Маурин стремительно вскочил под действием полушуточной угрозы.
— Отцы вы наши, да как скажете, Христа ради, только отмените паломничество! Мы люди небогатые, своим трудом живем, нам бы желтые кресты — и довольно за грехи наши, а в Тулузу-то ехать совсем не на что. Не говоря уж о Рокамадуре, а то я слышал, не приведи Господи, и до святого Иакова людей посылаете — это нам и вовсе не по карману…
— Епитимия, приличествующая… вине вашей супруги, будет оглашена на Sermo Generalis. По окончании процесса. — Гальярд громко захлопнул папку с документами, словно бы ставя хлопком точку в отвратительном разговоре. Больших усилий ему стоило не закричать грубо и яростно — «Пошли оба вон!» Спасло только знание, что кричать ему хотелось не на людей, а на собственное бессилие относительно их.
Пейре, красный сквозь смуглоту, и бледная, как утопленница, Гильеметта удалялись чрезвычайно долго,
— Сам Четвертый, это вам не старухам желтые кресты раздавать, — брат Франсуа, уже предвкушая величие происходящего, потирал руки — неожиданно длиннопалые для такого невысокого человека. — А там, даст Бог, через него выйдем на катарское сокровище, что бы это ни было. Так и в историю инквизиции с вами войдем, а, брат Гальярд? Бог бы с ней, с историей-то земной, чай, не она в бревиарии пишется; а все-таки, что ни говорите, дело получается стоящее! Вдруг да ценную реликвию Церкви вернем, еретиками у христиан похищенную… Будете смеяться, — брат Франсуа состроил до крайности свойскую физиономию, — но у нас в Сен-Тибери чего только об этом сокровище ни говорили. Слышал я даже от пары братьев — не что иное в Монсегюре припрятали, как сам Святой Грааль, чашу Вечери Господней!
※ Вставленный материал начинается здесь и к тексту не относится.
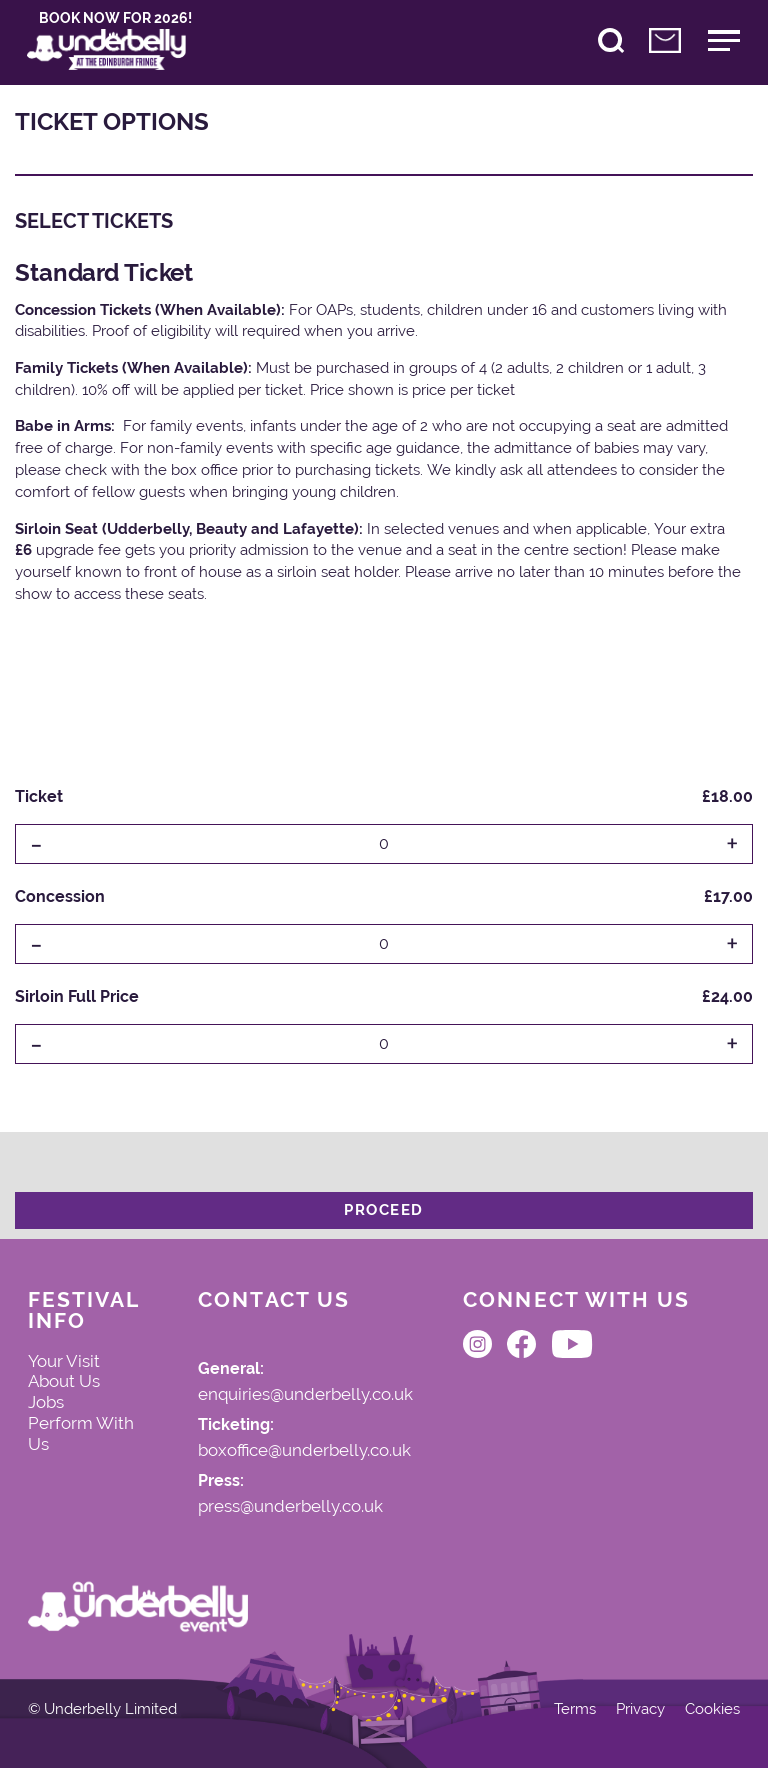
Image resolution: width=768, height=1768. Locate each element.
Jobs (46, 1402)
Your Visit (64, 1361)
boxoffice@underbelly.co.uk (304, 1451)
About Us (64, 1381)
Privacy (640, 1709)
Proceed (384, 1210)
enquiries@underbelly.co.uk (305, 1395)
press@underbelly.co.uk (290, 1507)
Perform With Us (81, 1433)
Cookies (712, 1709)
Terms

— Наверняка ерунда, — сквозь зубы сказал Гальярд. Больше сказал для Аймера, который невольно вытаращился от великолепия перспективы. — Зачем катарам реликвии? Они же их не почитают, потому что в воплощение Господне не верят. Не один ли из монсегюрских молодчиков говорил, что все кресты надо на дрова пустить, раз уж они — символы орудия пытки и материя незначащая. Думаю, монсегюрский Матье со товарищи Истинный Крест тоже предпочли бы для растопки использовать. А Святую Чашу, попади она к ним — на деньги бы переплавили…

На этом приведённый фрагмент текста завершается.